JavaScript (Vue 2.6)

Similar to day 13, but with an updated version of the ES5 intcode runner (and less polished visuals). The following key commands are available:

  • up: move north
  • down: move south
  • left: move west
  • right: move east
  • m: export current map as JSON
  • l: load map from JSON file
  • space: start oxygen fill process
  • esc: reset to initial conditions

Finding the oxygen system and producing a complete map is left as an exercise to the reader.

Day 16 (part 1)

PHP (7.3)

Arrays again. Mmm, arrays.

Day 17

JavaScript (Node 11.6)

Using the ASCII intcode runner from day 21. Movement instructions for the second part were arrived at manually (which wasn't very difficult).

Day 19

Java (JDK 13)

Straight copy of the intcode runner from the previous Java implementation (day 9). Quick math-based solutions, without bells or whistles.

Day 21 (part 1)

JavaScript (Node 11.6)

Back in ES6+ territory with an updated version of the JS intcode runner (day 11+13), utilizing Node's event system.

Day 22 (part 1)

Python (3.8)

Sequence handling is easy in Python.
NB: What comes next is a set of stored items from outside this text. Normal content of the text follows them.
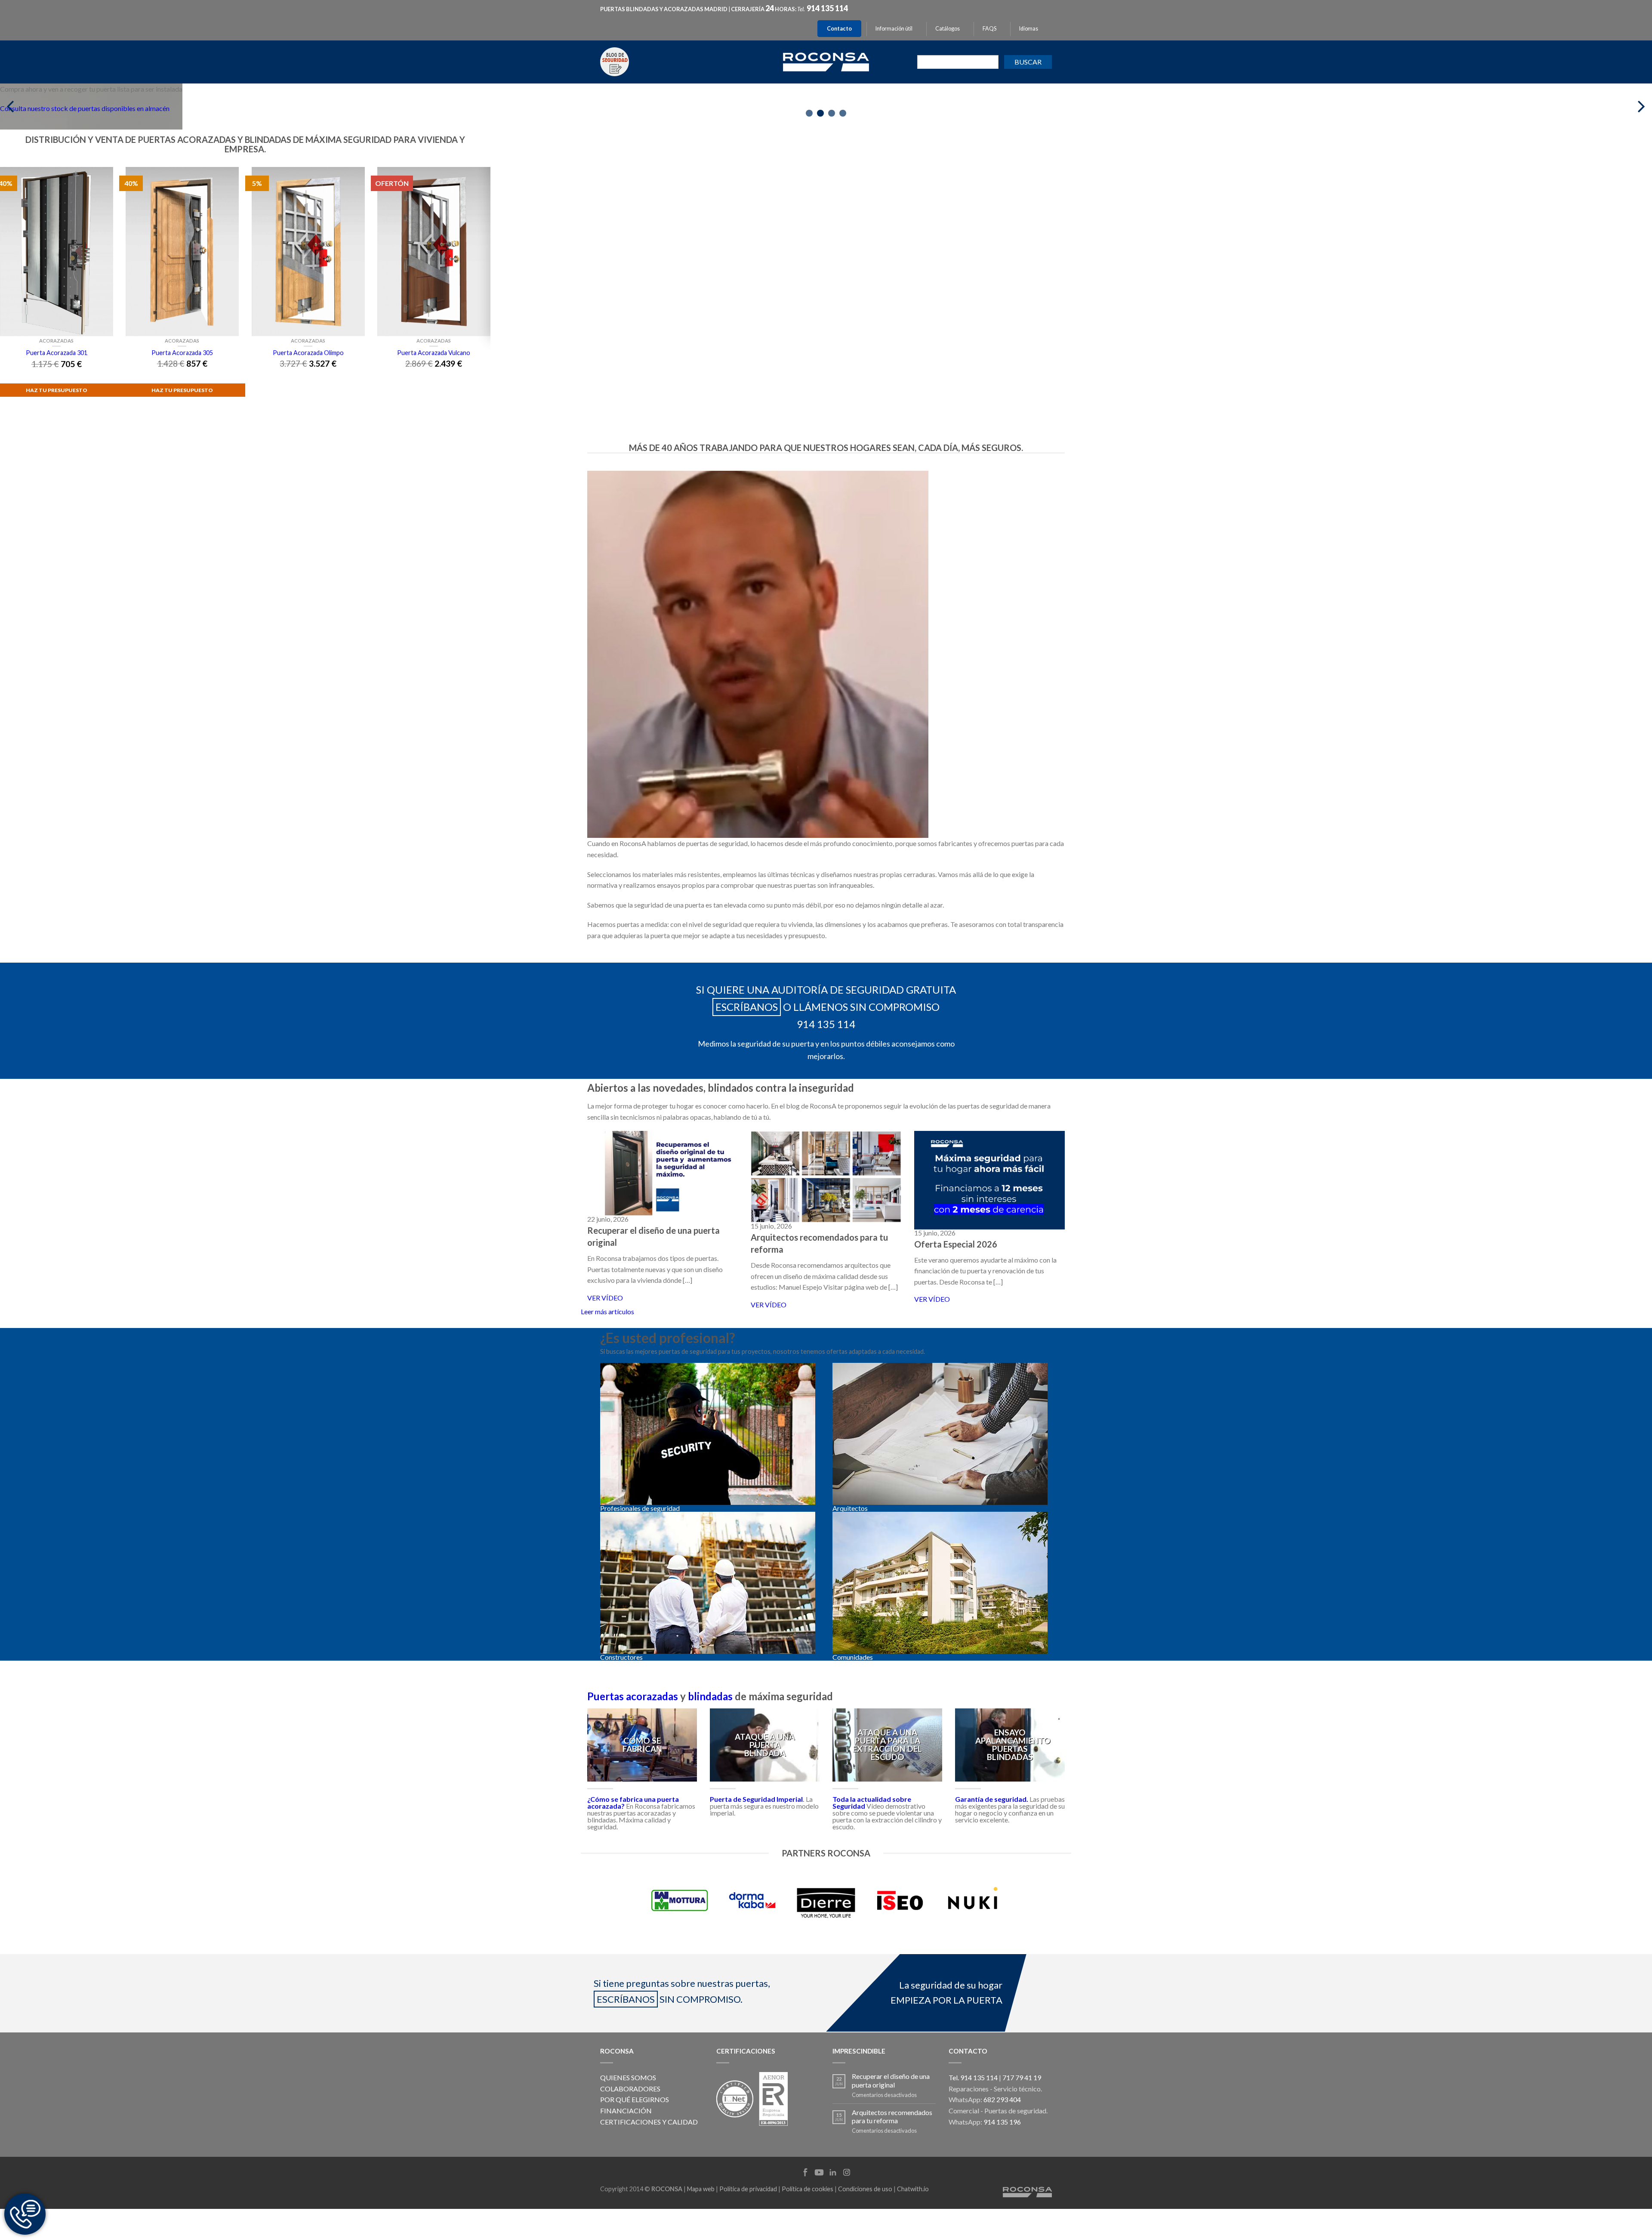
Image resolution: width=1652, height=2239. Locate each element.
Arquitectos (850, 1508)
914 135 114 (827, 8)
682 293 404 (1002, 2099)
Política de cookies (807, 2189)
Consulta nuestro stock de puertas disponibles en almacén (85, 108)
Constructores (621, 1657)
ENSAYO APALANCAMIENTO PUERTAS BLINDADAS (1013, 1744)
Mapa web (701, 2189)
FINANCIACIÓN (626, 2110)
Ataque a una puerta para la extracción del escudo (887, 1744)
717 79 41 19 (1021, 2077)
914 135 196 (1002, 2122)
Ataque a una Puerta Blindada (765, 1745)
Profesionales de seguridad (640, 1508)
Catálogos (947, 28)
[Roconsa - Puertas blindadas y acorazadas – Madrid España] (826, 61)
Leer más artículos (607, 1311)
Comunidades (852, 1657)
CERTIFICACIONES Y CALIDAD (649, 2122)
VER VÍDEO (605, 1298)
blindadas (710, 1696)
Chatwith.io (913, 2189)
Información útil (893, 28)
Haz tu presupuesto (182, 390)
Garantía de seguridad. (991, 1799)
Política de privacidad (748, 2189)
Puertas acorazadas (632, 1696)
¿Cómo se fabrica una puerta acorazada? (633, 1802)
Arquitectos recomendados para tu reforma (892, 2116)
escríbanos (746, 1007)
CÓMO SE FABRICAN (642, 1745)
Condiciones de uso (865, 2189)
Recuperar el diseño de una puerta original (891, 2080)
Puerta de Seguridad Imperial (756, 1799)
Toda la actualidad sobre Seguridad (871, 1802)
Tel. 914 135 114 (973, 2077)
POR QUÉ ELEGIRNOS (634, 2099)
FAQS (989, 28)
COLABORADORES (630, 2089)
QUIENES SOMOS (628, 2077)
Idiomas (1028, 28)
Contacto (839, 28)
At least when they're not ginormous...

Day 23

JavaScript (Node 11.6)

Using the previous intcode runner, sans ASCII extension but with more Node events.

Day 24

C# (.NET 4.7)

Nothing of particular note in part one, but part two took some thinking to limit recursion levels and handle all tile updates in proper sequence.

Day 25

JavaScript (Node 11.6)

Using the previous ASCII intcode runner. Enter an empty command to quit the game.